Timochenko has also been the FARC's head of intelligence and counterintelligence, and is known to be cautious, bordering on paranoid. He prefers to stay on the move, seldom spending more than one night in the same place, and not using guerrilla camps, instead sleeping in peasant huts or in small lean-to's built in the jungle. Intelligence sources told InSight Crime that Timochenko spends his time moving between the Colombian department of Norte De Santander and the Venezuelan state of Zulia, which sits across the border. There have recently been reports of Timochenko up in the Serrania de Perija, a mountain range further to the north which forms the frontier between Colombia and Venezuela.
Timochenko has up to 250 fighters of the Magdalena Medio Bloc as his personal bodyguard, and is known to have a web of militiamen and informants in Norte De Santander, who give him advance warning of security force movements. There is also evidence that Timochenko handles highly placed spies within the security forces and government institutions. He is credited with warning the Secretariat in 1990 of the imminent attack on the FARC's home base of Casa Verde in the department of Meta, allowing Manuel Marulanda, Alfonso Cano, and other rebel leaders to escape the army trap to capture and kill them.
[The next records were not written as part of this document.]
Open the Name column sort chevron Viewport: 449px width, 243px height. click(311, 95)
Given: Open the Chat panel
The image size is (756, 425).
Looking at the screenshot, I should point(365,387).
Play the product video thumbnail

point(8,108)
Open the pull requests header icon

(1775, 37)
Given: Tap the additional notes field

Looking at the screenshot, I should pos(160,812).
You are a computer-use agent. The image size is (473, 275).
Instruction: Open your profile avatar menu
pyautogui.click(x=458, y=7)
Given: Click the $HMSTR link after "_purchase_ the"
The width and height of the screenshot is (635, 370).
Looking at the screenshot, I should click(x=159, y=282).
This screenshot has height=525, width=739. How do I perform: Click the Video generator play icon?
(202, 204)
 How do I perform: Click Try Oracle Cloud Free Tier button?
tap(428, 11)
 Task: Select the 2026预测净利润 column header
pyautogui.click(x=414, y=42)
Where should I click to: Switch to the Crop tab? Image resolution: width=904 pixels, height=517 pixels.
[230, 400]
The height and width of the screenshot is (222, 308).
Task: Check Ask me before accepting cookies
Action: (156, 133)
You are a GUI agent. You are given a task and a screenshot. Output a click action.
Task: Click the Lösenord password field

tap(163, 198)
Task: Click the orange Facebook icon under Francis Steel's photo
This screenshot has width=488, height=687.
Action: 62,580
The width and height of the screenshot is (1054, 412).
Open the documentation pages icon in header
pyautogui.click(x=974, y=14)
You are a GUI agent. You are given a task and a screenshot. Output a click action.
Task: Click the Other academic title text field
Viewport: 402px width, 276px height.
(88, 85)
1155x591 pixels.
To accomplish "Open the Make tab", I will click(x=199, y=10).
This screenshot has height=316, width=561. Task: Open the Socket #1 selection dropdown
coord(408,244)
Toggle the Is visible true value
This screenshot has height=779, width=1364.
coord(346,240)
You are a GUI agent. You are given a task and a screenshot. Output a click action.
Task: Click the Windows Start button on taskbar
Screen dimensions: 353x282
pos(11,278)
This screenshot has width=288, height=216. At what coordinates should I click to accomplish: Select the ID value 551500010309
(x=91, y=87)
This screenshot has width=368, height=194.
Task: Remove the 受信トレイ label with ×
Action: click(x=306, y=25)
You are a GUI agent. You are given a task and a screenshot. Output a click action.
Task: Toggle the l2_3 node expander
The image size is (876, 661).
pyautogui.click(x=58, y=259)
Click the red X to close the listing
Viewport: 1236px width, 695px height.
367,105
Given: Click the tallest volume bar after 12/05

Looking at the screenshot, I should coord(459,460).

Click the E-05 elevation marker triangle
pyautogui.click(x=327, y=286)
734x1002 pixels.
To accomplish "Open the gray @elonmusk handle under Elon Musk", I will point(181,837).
There is unlikely to be any marked change in guerrilla strategy of tactics under Timochenko. To be sure, the FARC communiqué stated that with his election, "The continuity of the Strategic Plan for the taking of power by the people is guaranteed."
The Colombian interior minister, German Vargas Lleras, stated that Timochenko had now become the government's priority target. Having seen Alfonso Cano killed just three years after assuming the leadership of the FARC, Timochenko will need all of his military skills, intelligence-gathering capabilities, and paranoia to stay alive and keep the FARC together.